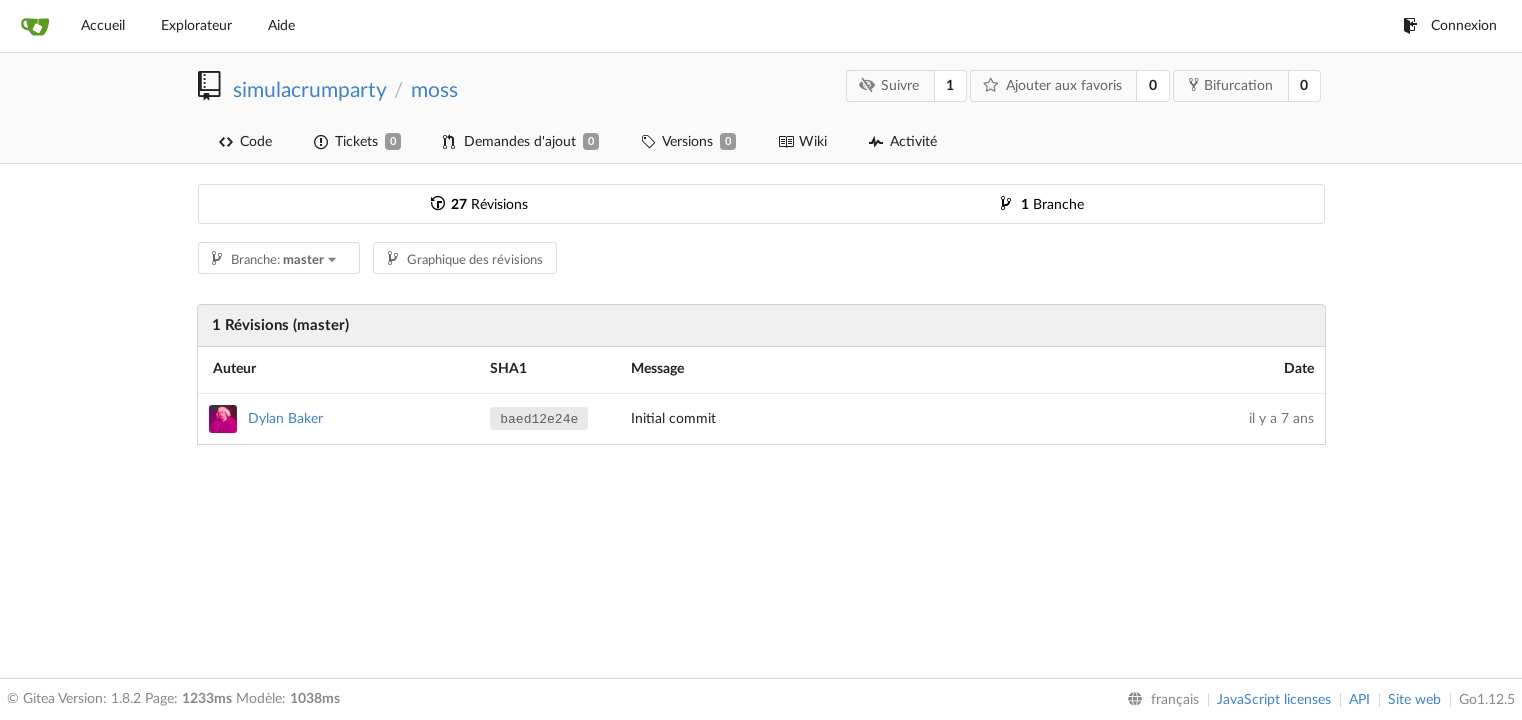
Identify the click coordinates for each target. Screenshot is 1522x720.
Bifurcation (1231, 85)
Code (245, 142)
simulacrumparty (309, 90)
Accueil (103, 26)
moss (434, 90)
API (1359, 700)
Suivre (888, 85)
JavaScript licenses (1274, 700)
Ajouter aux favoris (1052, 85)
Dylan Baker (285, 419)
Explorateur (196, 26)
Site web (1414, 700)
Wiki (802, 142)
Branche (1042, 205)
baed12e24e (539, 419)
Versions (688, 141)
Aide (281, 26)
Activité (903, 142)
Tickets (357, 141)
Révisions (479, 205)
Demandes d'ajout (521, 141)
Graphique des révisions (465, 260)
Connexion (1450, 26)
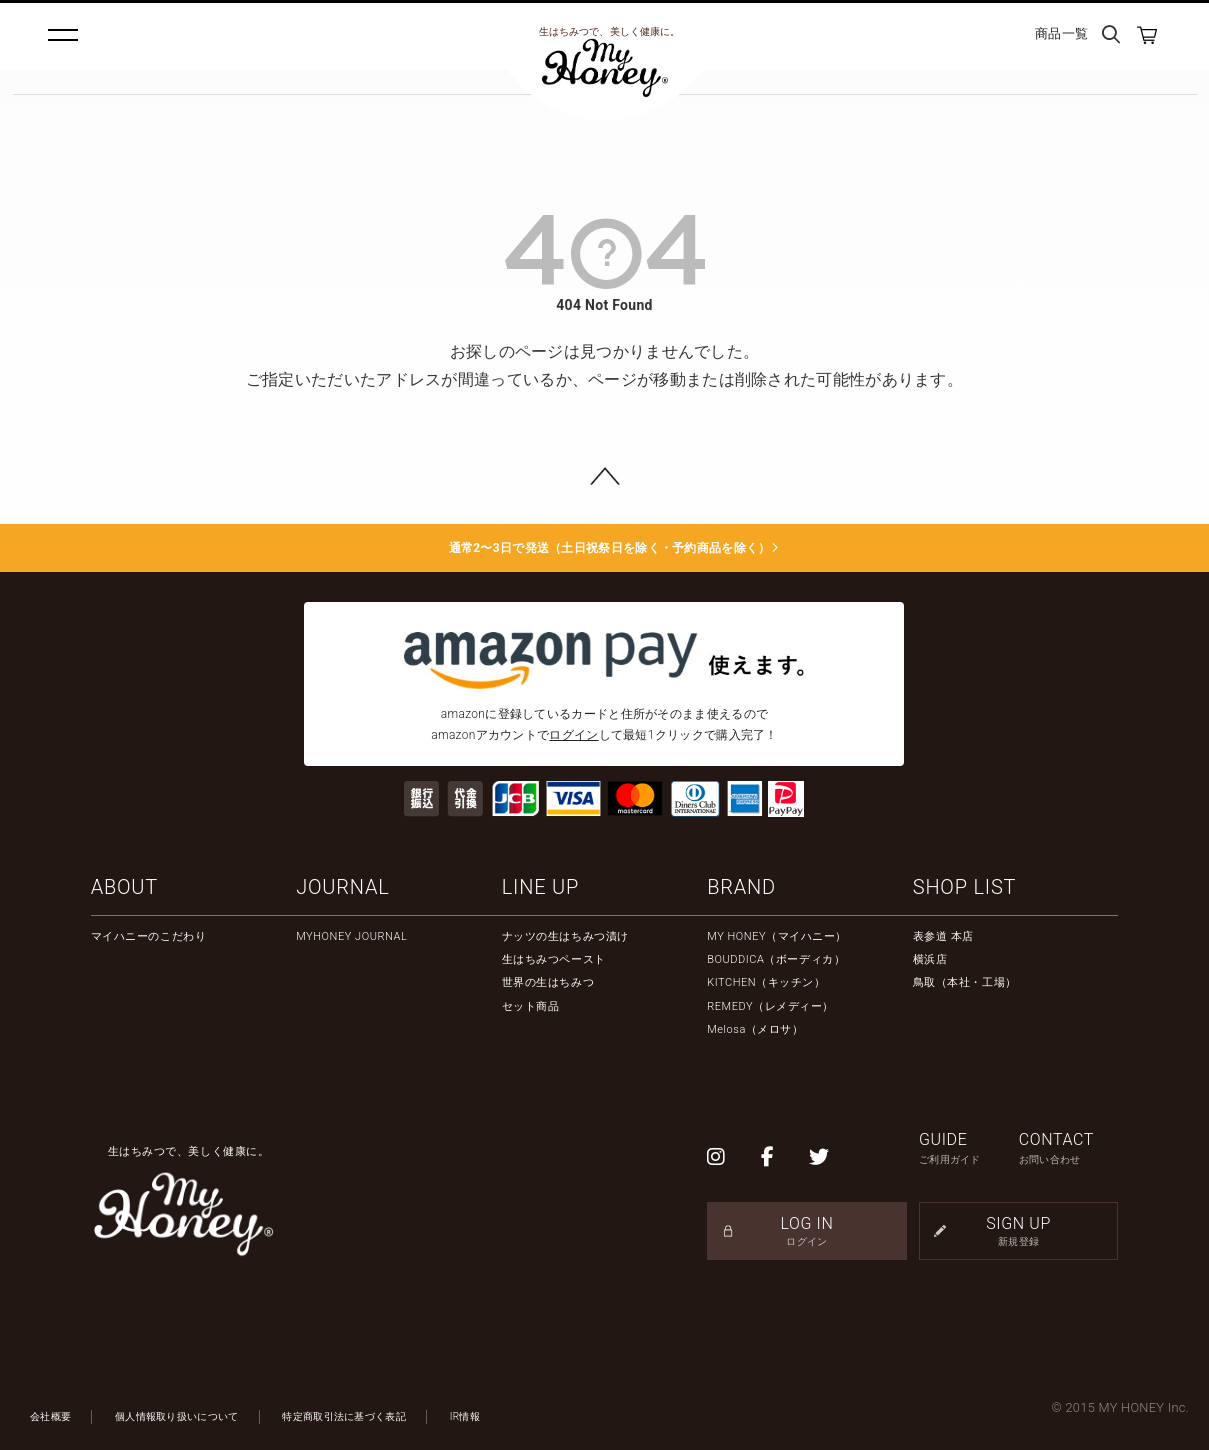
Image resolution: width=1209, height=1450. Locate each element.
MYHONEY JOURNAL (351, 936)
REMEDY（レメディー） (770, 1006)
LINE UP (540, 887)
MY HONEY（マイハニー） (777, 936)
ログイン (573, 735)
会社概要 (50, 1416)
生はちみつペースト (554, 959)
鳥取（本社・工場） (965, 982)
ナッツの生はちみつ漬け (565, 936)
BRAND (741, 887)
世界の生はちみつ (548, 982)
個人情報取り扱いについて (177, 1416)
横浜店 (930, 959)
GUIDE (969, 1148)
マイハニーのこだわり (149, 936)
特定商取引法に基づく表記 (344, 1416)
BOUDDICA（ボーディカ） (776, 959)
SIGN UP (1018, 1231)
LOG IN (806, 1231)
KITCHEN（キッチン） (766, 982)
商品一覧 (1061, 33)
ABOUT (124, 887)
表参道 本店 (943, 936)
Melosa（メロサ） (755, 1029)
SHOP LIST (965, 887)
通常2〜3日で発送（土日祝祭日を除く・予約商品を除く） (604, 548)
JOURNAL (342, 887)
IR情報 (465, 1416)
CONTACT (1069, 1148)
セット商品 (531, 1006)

| TASK DETAILS |
Could you reproduce all of the material above with "Aide" changed to "Help" and nothing else altered, leaving out the pictures?

| SOLUTION TO THE EXERCISE |
Identify the click coordinates for each target. Screenshot is 1522x720.
Bifurcation (1231, 85)
Code (245, 142)
simulacrumparty (309, 90)
Accueil (103, 26)
moss (434, 90)
API (1359, 700)
Suivre (888, 85)
JavaScript licenses (1274, 700)
Ajouter aux favoris (1052, 85)
Dylan Baker (285, 419)
Explorateur (196, 26)
Site web (1414, 700)
Wiki (802, 142)
Branche (1042, 205)
baed12e24e (539, 419)
Versions (688, 141)
Help (281, 26)
Activité (903, 142)
Tickets (357, 141)
Révisions (479, 205)
Demandes d'ajout (521, 141)
Graphique des révisions (465, 260)
Connexion (1450, 26)
Image resolution: width=1209, height=1450. Locate each element.
MYHONEY JOURNAL (351, 936)
REMEDY（レメディー） (770, 1006)
LINE UP (540, 887)
MY HONEY（マイハニー） (777, 936)
ログイン (573, 735)
会社概要 (50, 1416)
生はちみつペースト (554, 959)
鳥取（本社・工場） (965, 982)
ナッツの生はちみつ漬け (565, 936)
BRAND (741, 887)
世界の生はちみつ (548, 982)
個人情報取り扱いについて (177, 1416)
横浜店 (930, 959)
GUIDE (969, 1148)
マイハニーのこだわり (149, 936)
特定商取引法に基づく表記 (344, 1416)
BOUDDICA（ボーディカ） (776, 959)
SIGN UP (1018, 1231)
LOG IN (806, 1231)
KITCHEN（キッチン） (766, 982)
商品一覧 (1061, 33)
ABOUT (124, 887)
表参道 本店 (943, 936)
Melosa（メロサ） (755, 1029)
SHOP LIST (965, 887)
通常2〜3日で発送（土日祝祭日を除く・予約商品を除く） (604, 548)
JOURNAL (342, 887)
IR情報 (465, 1416)
CONTACT (1069, 1148)
セット商品 (531, 1006)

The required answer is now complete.